*** Opening Text block ***

While the delivery of healthcare is essential to staying healthy and getting well, it is not the only determinant of health. Other factors such as psychosocial factors and environmental conditions in which people live, work, and age can have a far greater influence. These factors are referred to as social determinants of health. Existing evidence has found that addressing social determinants of health like housing and food, is effective in improving patient health outcomes and decreasing healthcare costs.
Social determinants of health can significantly affect a person’s overall health and quality of life. Patients with social determinants that negatively impact health, such as lack of access to transportation and the place in which they live, can be exceptionally challenging to keep healthy and often rely on the emergency department (ED) for care. Reaching and engaging with patients in primary care settings can be vital to addressing patient needs. The positive influence of community health workers (CHWs) acting as a bridge between vulnerable patients and the healthcare system has shown to decrease emergency department visits and hospital admissions.
Partners HealthCare, a non-profit health system located in Boston, recognized that meeting the needs of vulnerable patient populations was an opportunity to improve patient outcomes as well as reduce cost. Through its integrated care management program (iCMP), the Partners system had some success in improving the care delivered to underserved communities. Partners’ academic medical centers, Brigham and Women’s Hospital and Massachusetts General Hospital, conducted pilots which focused on the CHW role; one model that empowered CHWs to serve as care leads, and one model that incorporated CHWs into the care team.
Integration of CHWs into the iCMP is yielding positive results for both pilots. Using a pilot conducted at Brigham and Women’s Hospital and Massachusetts General Hospital, when comparing the difference in six months post-program outcomes to six months pre-program outcomes:
When the CHW functions as a lead, results include a:
$664 larger per member per month (PMPM) reduction in total medical expense and an 11 percent larger reduction in ED visits compared to the control group.
When the CHW functions as a part of the care team, results include a:
$635 larger PMPM increase in total medical expense, however, patients with a CHW team member had a 28 percent larger reduction in ED visits, and an 11 percent larger decrease in office no-show rates compared to the control group.

*** Closing Text block ***

- Your assignment -
Quote everything in the passage on community health workers from "Partners HealthCare, a" down to "the care team.". The listing that comes next is taken from a separate source.

*** Opening Recorded information ***

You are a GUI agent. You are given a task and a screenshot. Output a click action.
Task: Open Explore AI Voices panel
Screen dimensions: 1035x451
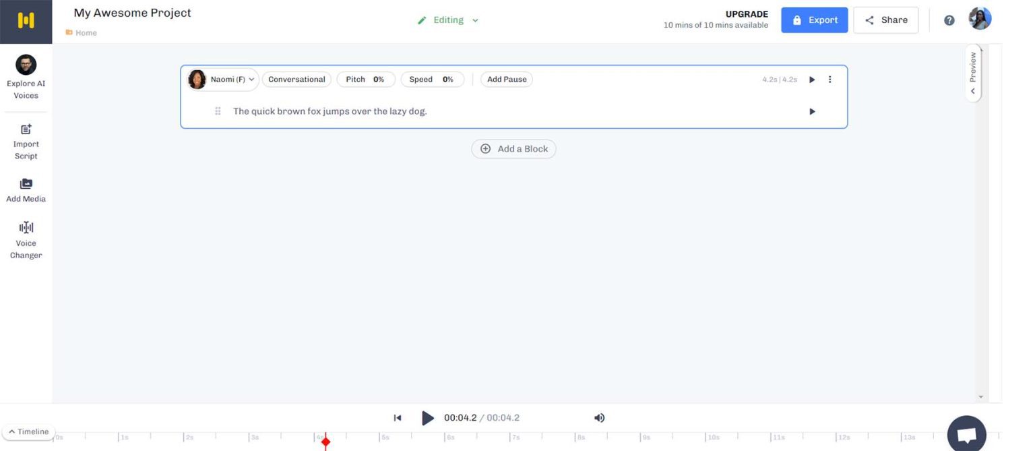[26, 77]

*** Closing Recorded information ***

- Written answer -
Partners HealthCare, a non-profit health system located in Boston, recognized that meeting the needs of vulnerable patient populations was an opportunity to improve patient outcomes as well as reduce cost. Through its integrated care management program (iCMP), the Partners system had some success in improving the care delivered to underserved communities. Partners’ academic medical centers, Brigham and Women’s Hospital and Massachusetts General Hospital, conducted pilots which focused on the CHW role; one model that empowered CHWs to serve as care leads, and one model that incorporated CHWs into the care team.